Data extracts
┄┄┄┄┄┄┄┄┄┄

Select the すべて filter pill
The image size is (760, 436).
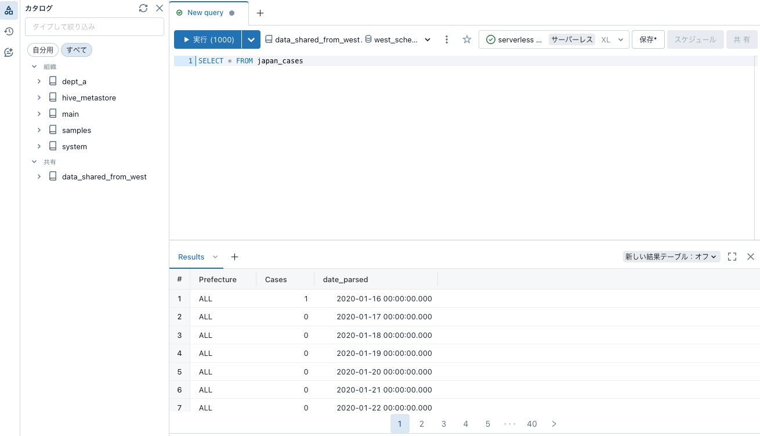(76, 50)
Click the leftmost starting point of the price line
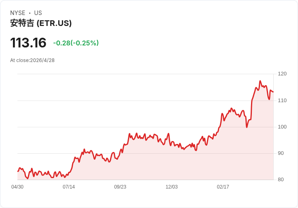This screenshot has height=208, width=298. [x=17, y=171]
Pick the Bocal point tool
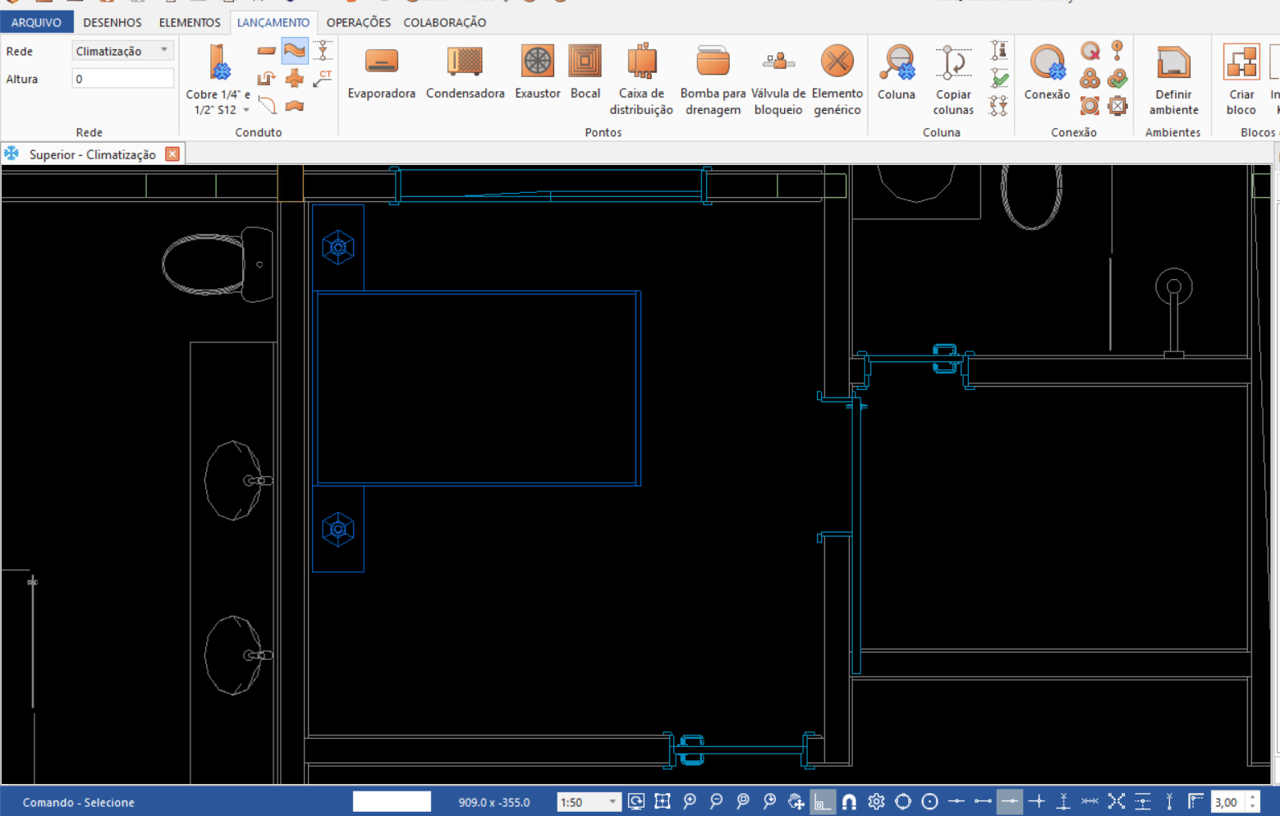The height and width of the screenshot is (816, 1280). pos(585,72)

┄┄┄┄┄┄┄┄┄┄

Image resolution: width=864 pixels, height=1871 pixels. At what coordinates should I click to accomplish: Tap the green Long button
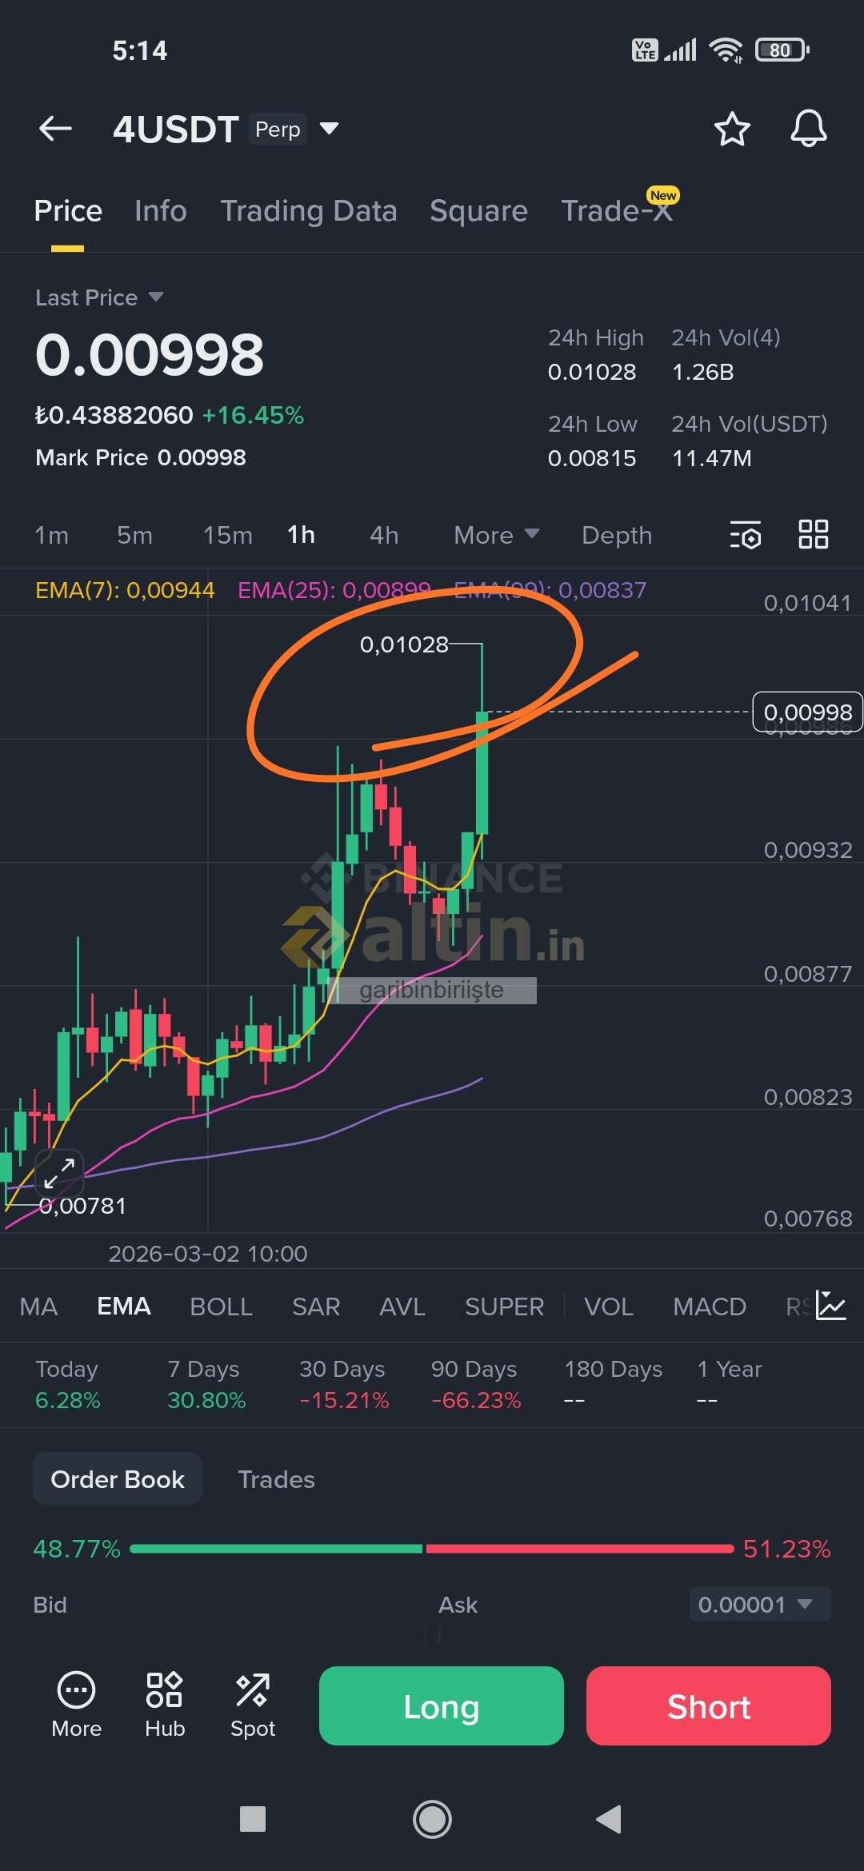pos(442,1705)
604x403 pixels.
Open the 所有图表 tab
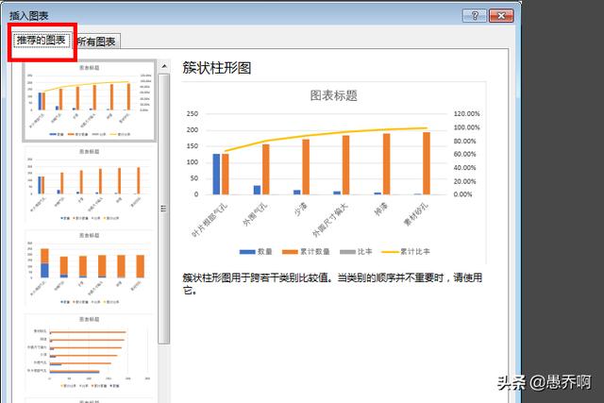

┄┄┄┄┄┄┄┄┄┄

Aim of the task
The answer is the lines above from the one with "Image resolution: width=864" to the one with "Open the 所有图表 tab", set down exactly, with no pictures.

Response area
Image resolution: width=864 pixels, height=1871 pixels. At what coordinates should I click to accomplish: Tap the green Long button
pos(442,1705)
604x403 pixels.
Open the 所有图表 tab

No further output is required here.